■ **THE PROBLEM**: Below are records; give the number of their lines that contain "Task", and only that number.

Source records
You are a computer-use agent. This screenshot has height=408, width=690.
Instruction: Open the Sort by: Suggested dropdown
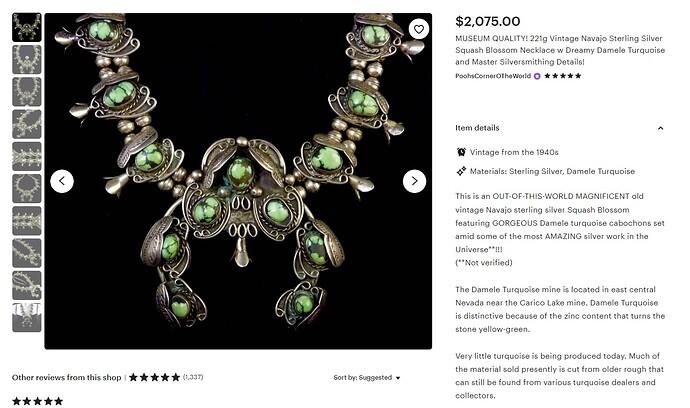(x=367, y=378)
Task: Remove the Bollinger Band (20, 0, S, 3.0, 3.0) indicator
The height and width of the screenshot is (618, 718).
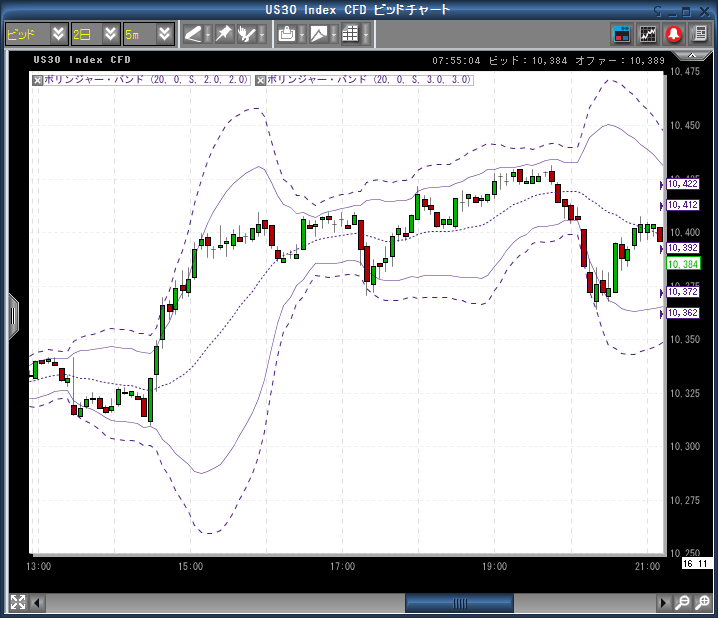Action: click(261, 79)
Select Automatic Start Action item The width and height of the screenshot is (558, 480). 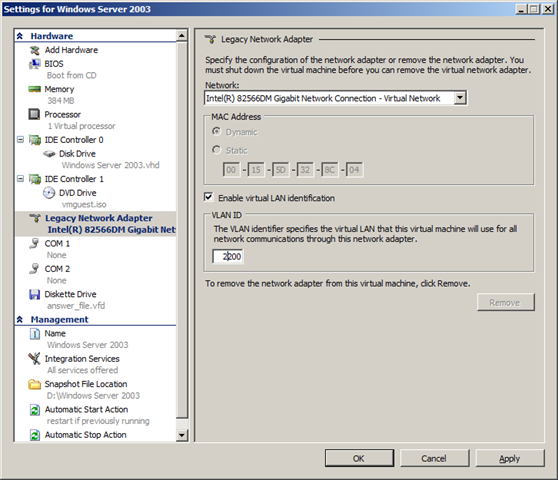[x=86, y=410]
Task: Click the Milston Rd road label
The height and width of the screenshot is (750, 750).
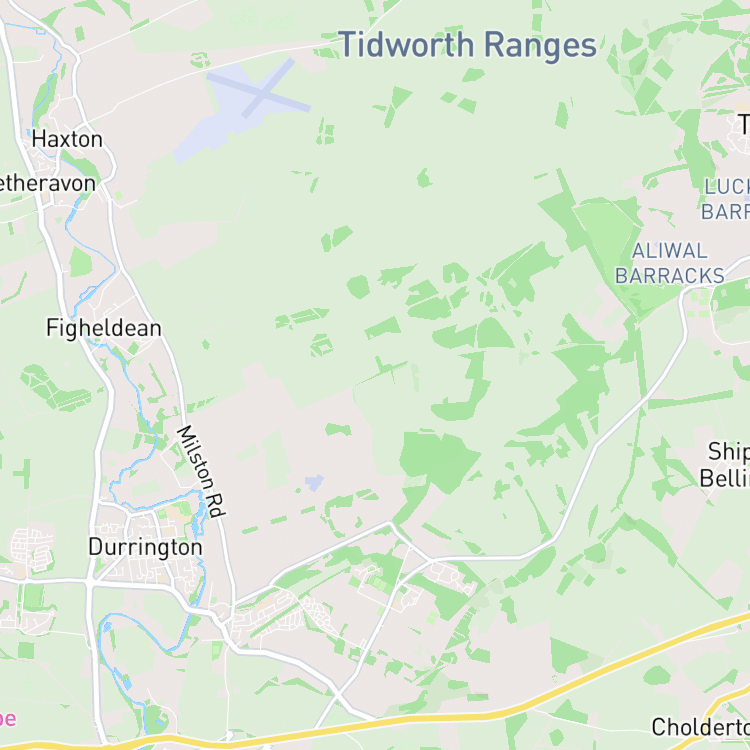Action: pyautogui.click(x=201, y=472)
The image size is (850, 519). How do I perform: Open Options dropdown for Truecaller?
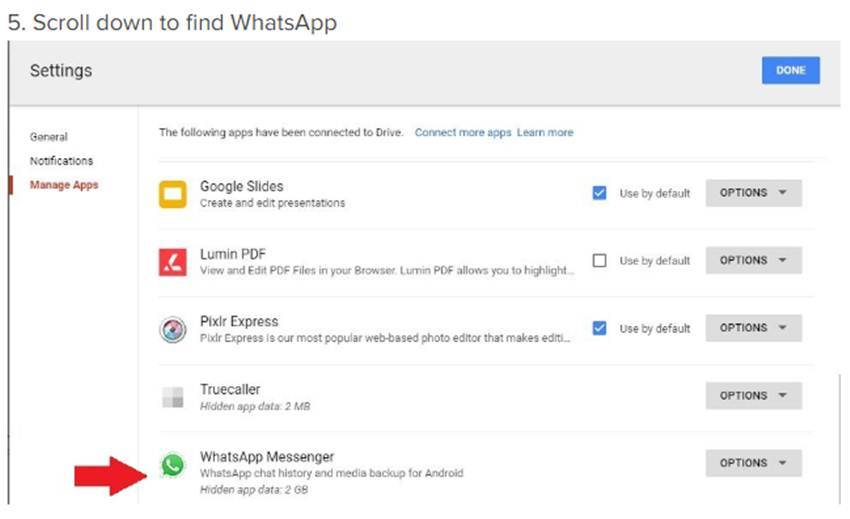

■ **ANSWER SPACE**: 2